** Opening RECORD EXTRACTS block **

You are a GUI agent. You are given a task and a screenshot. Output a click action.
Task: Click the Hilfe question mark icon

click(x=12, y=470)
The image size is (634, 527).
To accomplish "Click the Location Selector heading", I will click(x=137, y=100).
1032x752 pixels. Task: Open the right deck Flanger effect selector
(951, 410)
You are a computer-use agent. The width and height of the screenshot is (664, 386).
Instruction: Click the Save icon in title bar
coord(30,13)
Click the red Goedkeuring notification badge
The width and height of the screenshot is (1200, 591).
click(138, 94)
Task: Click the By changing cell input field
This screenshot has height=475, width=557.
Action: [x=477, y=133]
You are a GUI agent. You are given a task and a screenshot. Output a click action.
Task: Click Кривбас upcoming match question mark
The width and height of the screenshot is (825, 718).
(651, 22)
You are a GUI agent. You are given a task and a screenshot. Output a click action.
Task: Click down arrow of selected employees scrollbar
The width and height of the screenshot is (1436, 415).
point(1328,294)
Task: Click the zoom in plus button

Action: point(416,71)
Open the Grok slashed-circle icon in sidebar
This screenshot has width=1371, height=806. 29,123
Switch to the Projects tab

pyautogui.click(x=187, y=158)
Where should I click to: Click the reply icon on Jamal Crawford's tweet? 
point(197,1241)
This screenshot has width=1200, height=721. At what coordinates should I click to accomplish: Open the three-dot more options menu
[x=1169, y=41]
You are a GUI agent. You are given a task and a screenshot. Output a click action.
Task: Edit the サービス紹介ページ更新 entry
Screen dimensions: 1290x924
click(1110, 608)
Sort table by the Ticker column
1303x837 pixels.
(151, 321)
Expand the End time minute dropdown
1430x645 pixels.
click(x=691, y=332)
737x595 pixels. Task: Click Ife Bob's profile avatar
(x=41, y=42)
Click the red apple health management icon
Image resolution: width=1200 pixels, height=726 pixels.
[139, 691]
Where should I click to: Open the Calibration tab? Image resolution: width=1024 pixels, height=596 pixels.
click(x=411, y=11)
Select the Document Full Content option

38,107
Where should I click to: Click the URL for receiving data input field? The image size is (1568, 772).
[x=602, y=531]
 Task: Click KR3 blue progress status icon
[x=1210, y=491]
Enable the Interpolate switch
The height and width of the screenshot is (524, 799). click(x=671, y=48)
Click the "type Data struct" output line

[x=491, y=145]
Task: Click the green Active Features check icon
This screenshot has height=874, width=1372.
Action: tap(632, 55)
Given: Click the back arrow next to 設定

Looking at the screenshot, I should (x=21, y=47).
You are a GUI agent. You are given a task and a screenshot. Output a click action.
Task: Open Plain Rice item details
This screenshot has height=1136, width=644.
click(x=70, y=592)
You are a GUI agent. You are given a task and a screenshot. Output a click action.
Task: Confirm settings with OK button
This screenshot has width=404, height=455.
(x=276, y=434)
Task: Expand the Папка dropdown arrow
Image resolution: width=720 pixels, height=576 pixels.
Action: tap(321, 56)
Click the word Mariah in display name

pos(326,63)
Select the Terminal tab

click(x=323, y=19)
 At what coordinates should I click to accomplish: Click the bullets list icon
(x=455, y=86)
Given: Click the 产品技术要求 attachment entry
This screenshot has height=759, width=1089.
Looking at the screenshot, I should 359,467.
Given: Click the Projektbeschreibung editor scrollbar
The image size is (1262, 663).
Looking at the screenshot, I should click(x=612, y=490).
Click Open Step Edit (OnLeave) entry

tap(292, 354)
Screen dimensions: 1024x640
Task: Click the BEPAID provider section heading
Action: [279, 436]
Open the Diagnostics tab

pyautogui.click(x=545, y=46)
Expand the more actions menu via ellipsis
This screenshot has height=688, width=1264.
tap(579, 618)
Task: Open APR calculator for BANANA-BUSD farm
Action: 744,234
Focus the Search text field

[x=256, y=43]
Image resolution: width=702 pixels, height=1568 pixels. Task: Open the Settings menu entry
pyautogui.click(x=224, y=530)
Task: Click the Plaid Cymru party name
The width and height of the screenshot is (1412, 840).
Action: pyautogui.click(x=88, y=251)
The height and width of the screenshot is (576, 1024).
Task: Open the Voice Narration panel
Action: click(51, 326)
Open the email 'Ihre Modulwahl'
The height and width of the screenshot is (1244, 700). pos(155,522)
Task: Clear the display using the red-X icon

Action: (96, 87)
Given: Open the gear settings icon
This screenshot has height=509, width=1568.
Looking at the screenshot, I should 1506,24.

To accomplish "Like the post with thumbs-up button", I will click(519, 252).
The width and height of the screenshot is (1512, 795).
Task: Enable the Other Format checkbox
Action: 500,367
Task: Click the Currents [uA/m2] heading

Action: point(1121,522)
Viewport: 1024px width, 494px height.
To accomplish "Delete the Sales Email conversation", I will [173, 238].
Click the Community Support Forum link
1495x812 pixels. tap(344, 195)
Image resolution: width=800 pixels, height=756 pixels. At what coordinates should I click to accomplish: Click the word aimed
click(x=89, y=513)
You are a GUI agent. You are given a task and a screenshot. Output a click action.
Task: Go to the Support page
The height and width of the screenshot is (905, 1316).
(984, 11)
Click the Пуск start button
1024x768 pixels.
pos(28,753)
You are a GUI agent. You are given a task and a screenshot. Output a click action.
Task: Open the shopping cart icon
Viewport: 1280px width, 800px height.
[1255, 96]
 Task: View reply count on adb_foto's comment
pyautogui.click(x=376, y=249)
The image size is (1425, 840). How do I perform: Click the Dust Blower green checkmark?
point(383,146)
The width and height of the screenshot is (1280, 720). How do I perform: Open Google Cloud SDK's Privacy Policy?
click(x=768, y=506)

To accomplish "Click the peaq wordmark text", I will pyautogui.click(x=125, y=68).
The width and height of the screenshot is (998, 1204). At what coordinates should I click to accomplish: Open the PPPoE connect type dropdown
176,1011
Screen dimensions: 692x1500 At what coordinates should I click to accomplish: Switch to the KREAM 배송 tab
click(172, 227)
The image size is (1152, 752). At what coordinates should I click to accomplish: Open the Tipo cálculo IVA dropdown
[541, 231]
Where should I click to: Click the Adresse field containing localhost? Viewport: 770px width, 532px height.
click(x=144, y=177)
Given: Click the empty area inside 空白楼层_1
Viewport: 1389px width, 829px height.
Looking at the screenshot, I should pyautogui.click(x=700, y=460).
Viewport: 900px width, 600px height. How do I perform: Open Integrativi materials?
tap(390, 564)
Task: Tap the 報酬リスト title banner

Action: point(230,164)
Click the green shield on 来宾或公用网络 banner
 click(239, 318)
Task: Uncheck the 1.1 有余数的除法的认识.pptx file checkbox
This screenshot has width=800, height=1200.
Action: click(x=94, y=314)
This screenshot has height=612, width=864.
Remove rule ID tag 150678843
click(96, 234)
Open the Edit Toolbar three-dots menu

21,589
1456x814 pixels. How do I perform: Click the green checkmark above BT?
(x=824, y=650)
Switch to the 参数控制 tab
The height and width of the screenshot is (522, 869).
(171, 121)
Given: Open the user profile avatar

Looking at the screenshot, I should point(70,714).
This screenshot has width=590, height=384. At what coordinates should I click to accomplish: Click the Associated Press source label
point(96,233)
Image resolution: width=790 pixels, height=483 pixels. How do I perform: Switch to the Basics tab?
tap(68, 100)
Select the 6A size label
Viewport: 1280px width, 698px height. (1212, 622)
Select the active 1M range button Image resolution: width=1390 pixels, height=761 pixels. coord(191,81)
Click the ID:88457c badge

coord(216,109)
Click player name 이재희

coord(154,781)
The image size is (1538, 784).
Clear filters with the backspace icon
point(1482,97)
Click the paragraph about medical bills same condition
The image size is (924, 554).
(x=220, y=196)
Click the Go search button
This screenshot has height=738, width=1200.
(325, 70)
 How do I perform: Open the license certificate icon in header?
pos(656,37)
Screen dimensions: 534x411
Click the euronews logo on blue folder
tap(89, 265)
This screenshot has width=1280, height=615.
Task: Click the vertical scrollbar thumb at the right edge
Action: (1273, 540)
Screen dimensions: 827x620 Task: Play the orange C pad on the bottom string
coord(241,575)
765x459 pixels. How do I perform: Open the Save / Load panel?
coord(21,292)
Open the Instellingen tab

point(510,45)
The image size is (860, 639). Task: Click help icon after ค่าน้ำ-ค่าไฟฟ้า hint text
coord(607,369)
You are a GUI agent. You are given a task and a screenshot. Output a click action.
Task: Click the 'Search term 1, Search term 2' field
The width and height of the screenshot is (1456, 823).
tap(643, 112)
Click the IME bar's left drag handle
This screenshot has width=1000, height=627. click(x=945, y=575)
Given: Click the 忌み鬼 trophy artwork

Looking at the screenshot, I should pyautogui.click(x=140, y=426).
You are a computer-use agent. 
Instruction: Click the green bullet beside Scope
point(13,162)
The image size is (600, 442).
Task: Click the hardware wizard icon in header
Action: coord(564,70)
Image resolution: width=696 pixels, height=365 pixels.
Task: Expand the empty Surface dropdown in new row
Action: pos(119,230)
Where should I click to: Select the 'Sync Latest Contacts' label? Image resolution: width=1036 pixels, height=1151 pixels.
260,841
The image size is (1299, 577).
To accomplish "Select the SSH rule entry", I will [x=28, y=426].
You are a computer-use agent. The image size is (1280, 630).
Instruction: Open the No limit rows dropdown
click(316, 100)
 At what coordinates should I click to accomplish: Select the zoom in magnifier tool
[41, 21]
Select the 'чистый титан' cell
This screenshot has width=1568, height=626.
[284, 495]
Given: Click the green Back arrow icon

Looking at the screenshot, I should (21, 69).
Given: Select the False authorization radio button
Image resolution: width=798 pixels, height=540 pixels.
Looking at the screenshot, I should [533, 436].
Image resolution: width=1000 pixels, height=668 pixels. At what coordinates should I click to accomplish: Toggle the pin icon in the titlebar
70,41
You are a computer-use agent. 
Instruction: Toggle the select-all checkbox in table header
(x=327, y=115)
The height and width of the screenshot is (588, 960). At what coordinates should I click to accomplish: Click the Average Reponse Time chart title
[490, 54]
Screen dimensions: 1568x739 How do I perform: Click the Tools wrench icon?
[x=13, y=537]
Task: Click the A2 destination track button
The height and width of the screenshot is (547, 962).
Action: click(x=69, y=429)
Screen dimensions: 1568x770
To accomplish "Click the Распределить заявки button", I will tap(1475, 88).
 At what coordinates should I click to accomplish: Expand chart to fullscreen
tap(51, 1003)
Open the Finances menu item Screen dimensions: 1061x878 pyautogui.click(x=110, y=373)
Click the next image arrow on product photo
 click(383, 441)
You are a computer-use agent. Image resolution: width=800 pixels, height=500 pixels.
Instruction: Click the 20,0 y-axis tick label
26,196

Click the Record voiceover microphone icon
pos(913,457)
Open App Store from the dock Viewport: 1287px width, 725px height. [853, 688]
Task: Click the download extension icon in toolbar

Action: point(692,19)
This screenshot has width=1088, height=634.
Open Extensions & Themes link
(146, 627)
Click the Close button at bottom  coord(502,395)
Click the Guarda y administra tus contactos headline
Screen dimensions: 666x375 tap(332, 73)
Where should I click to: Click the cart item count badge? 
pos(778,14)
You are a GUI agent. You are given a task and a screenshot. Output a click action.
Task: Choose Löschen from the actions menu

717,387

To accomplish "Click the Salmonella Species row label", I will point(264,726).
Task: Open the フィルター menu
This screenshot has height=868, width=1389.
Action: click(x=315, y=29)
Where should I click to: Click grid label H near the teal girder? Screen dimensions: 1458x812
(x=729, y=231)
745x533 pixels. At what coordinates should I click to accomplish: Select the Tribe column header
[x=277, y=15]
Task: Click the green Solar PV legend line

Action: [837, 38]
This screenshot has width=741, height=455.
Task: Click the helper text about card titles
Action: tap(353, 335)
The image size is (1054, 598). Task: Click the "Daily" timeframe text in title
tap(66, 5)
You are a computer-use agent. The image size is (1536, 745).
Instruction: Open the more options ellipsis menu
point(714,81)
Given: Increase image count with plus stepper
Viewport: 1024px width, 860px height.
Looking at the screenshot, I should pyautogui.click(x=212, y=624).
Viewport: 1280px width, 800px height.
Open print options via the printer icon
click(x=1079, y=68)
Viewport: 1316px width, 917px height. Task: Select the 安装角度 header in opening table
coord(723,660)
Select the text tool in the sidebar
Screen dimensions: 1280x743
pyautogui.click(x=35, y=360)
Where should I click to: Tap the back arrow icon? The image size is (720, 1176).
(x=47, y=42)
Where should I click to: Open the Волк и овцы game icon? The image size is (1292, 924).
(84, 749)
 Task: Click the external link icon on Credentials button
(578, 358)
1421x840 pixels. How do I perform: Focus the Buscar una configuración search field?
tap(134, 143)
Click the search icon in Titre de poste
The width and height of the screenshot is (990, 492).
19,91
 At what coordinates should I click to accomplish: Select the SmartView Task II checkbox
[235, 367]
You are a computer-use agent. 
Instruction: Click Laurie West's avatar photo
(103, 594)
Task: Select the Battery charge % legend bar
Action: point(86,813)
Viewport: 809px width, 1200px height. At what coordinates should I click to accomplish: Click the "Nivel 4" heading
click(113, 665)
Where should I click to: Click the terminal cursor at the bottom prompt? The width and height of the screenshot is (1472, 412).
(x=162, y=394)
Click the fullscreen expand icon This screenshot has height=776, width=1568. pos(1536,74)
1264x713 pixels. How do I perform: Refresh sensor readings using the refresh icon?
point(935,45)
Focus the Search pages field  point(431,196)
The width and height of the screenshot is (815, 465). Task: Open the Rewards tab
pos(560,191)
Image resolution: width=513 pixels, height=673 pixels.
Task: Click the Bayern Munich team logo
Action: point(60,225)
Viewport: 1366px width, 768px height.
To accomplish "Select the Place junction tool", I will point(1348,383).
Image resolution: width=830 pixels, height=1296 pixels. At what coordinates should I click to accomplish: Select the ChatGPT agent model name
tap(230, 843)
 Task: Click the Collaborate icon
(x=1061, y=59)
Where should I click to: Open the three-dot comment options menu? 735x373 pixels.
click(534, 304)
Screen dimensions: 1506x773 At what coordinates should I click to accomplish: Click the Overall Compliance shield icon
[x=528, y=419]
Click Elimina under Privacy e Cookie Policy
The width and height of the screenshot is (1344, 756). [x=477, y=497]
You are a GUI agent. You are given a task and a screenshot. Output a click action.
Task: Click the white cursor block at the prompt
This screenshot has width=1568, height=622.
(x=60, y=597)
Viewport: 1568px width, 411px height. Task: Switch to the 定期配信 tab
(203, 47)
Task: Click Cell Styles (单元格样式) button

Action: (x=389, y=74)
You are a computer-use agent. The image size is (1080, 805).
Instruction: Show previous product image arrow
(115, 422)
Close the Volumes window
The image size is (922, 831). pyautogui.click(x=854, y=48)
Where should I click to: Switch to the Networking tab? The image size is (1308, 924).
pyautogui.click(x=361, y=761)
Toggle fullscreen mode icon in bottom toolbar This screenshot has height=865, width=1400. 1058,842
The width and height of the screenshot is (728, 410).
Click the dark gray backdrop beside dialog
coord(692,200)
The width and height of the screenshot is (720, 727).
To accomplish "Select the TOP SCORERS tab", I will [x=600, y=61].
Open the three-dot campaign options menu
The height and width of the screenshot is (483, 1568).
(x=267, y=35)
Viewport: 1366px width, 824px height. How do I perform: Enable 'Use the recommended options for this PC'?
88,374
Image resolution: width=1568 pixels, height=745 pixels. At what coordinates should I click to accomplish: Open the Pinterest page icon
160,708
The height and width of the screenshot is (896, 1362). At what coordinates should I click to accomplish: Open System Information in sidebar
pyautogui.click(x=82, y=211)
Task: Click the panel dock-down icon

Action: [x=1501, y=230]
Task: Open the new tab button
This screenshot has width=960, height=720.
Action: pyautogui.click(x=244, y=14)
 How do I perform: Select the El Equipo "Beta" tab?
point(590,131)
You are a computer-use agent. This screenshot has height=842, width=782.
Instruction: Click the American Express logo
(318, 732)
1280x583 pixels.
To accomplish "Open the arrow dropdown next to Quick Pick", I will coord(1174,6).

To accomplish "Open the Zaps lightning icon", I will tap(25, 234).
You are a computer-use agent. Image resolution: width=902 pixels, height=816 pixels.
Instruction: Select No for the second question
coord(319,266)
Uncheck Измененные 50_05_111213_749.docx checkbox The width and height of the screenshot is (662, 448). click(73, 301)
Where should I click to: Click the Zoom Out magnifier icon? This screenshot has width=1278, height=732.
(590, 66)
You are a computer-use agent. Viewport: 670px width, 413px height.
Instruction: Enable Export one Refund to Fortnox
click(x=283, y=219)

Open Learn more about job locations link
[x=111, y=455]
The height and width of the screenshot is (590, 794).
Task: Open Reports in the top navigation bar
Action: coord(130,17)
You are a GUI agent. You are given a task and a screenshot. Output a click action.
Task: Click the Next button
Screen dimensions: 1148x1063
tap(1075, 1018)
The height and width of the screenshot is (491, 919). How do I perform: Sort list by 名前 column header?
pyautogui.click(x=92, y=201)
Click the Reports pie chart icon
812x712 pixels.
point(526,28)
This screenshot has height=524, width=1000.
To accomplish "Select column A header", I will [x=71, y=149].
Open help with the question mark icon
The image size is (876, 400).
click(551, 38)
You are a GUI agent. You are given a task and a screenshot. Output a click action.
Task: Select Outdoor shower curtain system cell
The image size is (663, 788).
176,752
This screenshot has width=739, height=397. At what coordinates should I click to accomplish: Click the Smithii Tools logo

** Closing RECORD EXTRACTS block **

## [PROBLEM]
The exercise is to copy out every line above that has the word "Uncheck" in it.

## [WRITTEN RESPONSE]
Task: Uncheck the 1.1 有余数的除法的认识.pptx file checkbox
Uncheck Измененные 50_05_111213_749.docx checkbox The width and height of the screenshot is (662, 448). click(73, 301)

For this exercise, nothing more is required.